Cloud Security Command Center - June 25th, 2024 [Announcement, Change, Feature]

## Announcement **Introducing the Security Command Center Risk Engine** Security Command Center introduces _Risk Engine_ as the name of the functionality that provides attack path simulations, attack exposure scores, attack path visualizations, and toxic combination findings. For more information, see [Assess risk with Risk Engine](https://cloud.google.com/security-command-center/docs/concepts-security-sources#risk-engine). ## Feature **Toxic combination findings release to Preview** In the Enterprise tier of Security Command Center, the Risk Engine generates a finding when it detects a toxic combination during attack path simulations. A toxic combination is a group of security issues that, when they occur together in a particular pattern, create a path to one or more of your high-value resources.
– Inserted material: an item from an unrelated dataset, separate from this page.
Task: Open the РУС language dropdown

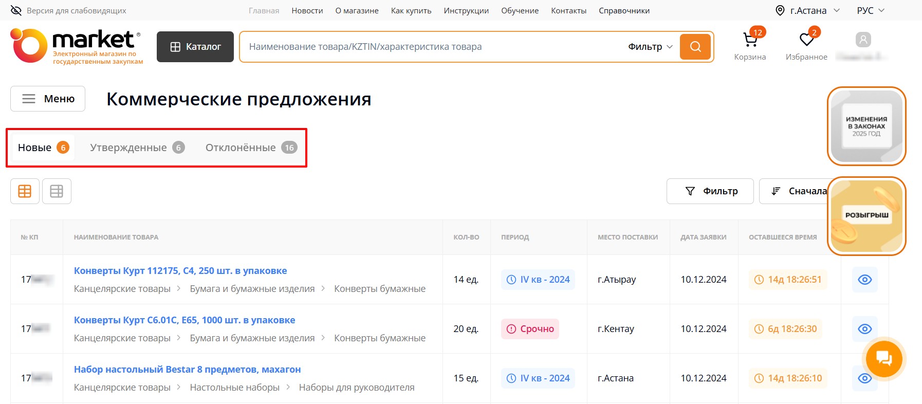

The toxic combinations features introduces a new finding class, `Toxic combination`, and adds new fields in the `Finding` object to hold information about toxic combinations. For more information, see [Overview of toxic combinations](https://cloud.google.com/security-command-center/docs/toxic-combinations-overview). **UPDATE**: The Preview release of the toxic combination feature is being rolled out to customers in stages. You might not receive toxic combination findings or see the new features in the Security Operations console for up to two weeks. ## Change The release note for the toxic combination feature published on June 25, 2024 was updated to explain the staged release of the feature. ## Change **Install new version of the Security Command Center Enterprise use case** The installation and configuration of a new version of the `SCC Enterprise - Cloud Orchestration & Remediation` use case in the Security Operations console is required for the toxic combination functionality of Security Command Center Enterprise. The new use case, identified by date, June 25, 2024, introduces new widgets, new playbooks, and other enhancements to support the management of toxic combination findings and cases in the Security Operations console. For installation instructions, see [Update Enterprise use case, June 2024](https://cloud.google.com/security-command-center/docs/enterprise-security-operations-software-update).